What you should do:
Word for word and without images, transcribe all of the records.

Supplied data:
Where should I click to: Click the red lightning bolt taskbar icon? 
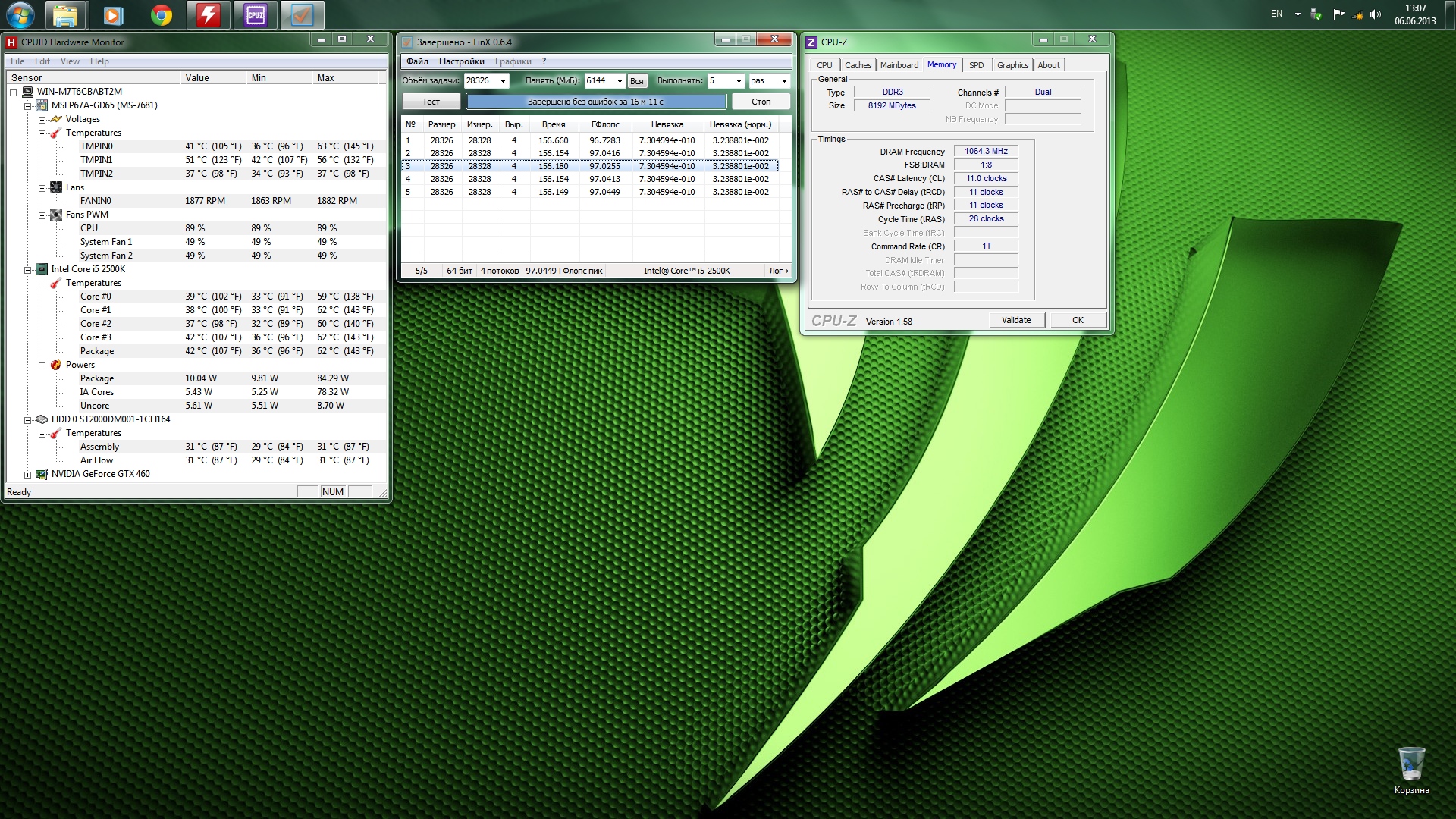pos(209,15)
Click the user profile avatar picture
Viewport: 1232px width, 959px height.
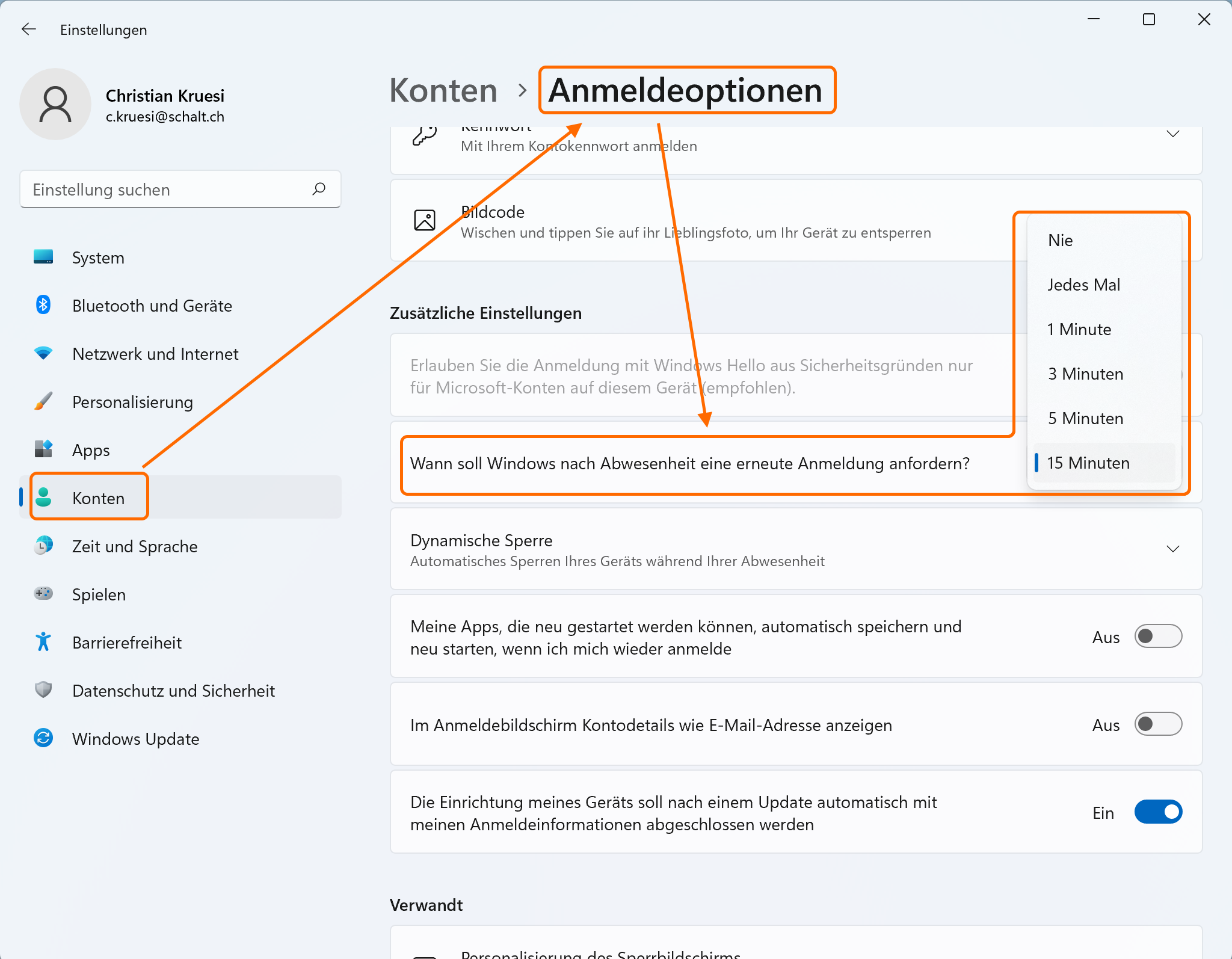pos(55,104)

Task solution:
Where should I click to: Click the red lightning bolt taskbar icon? 
pos(209,15)
Click the user profile avatar picture
Viewport: 1232px width, 959px height.
pos(55,104)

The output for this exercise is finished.